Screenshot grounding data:

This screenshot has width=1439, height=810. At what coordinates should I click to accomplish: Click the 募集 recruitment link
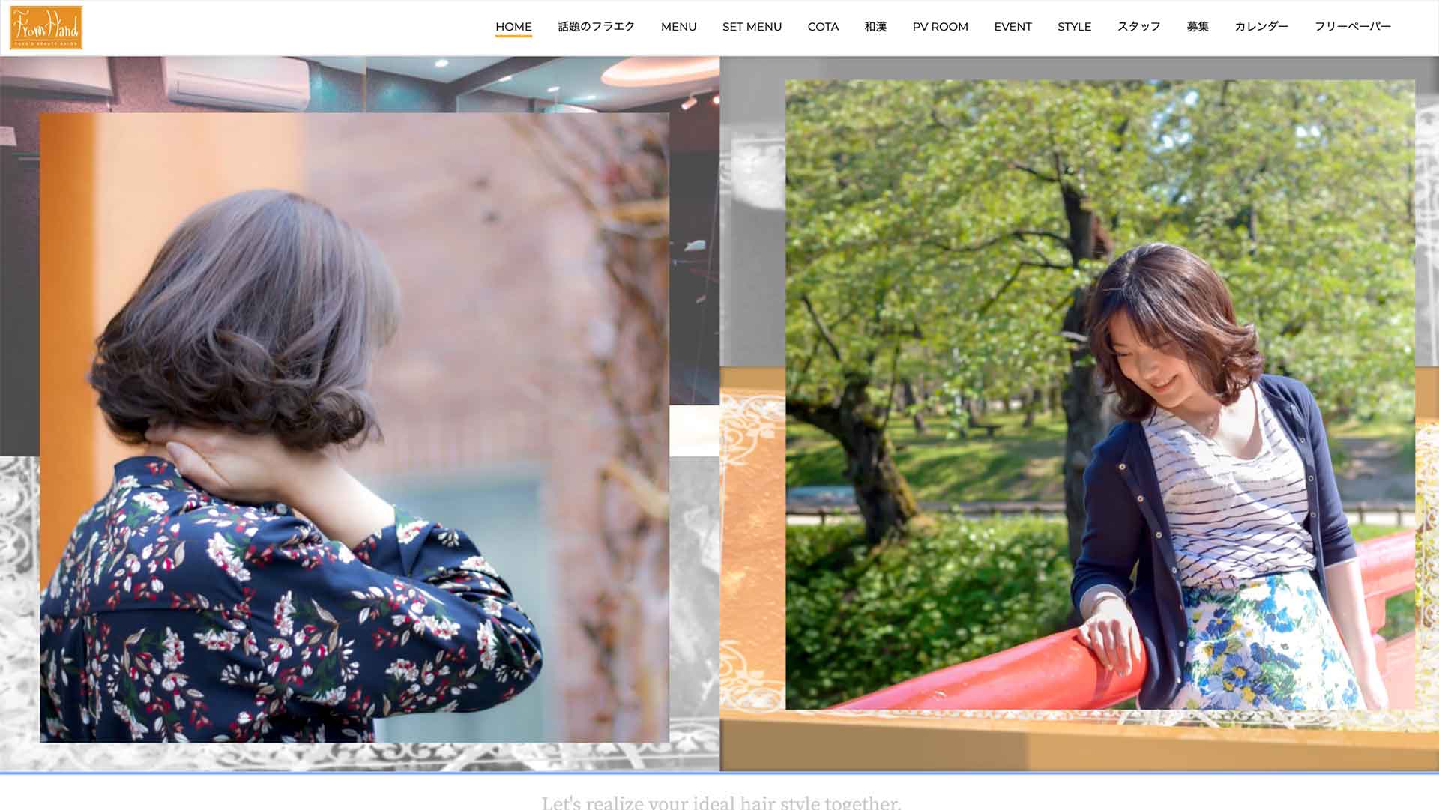tap(1197, 27)
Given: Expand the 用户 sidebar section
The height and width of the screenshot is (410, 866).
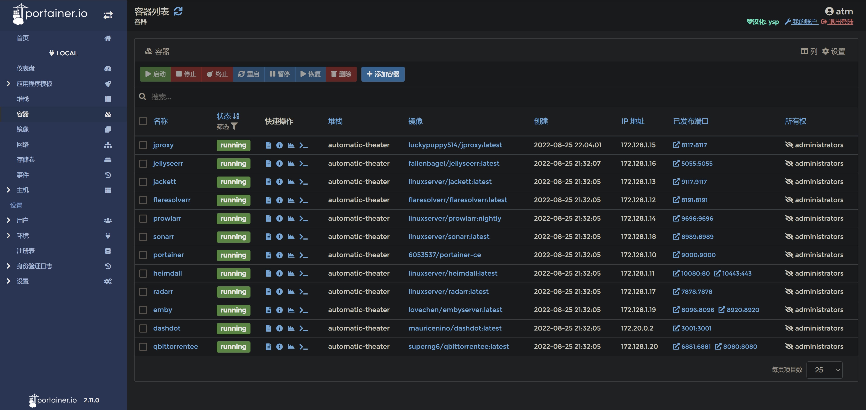Looking at the screenshot, I should (23, 220).
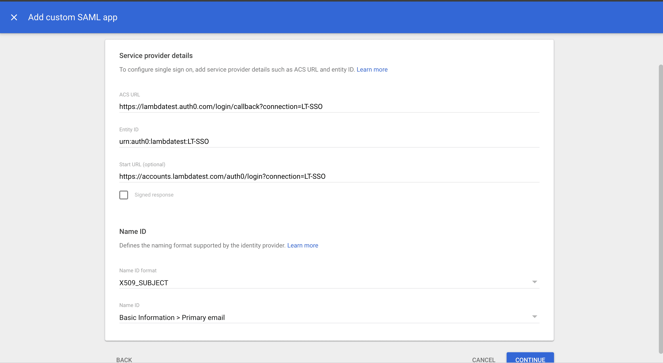Click the Service provider details heading
Viewport: 663px width, 363px height.
click(x=156, y=55)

_Exercise brief_
Each record above must be retyped exactly. Omit the pictures.

_Final answer_
This screenshot has width=1439, height=810. At what coordinates should I click to accomplish: Click the 募集 recruitment link
tap(1197, 27)
Given: Expand the 用户 sidebar section
The height and width of the screenshot is (410, 866).
Looking at the screenshot, I should (23, 220).
Click the Service provider details heading
Viewport: 663px width, 363px height.
click(x=156, y=55)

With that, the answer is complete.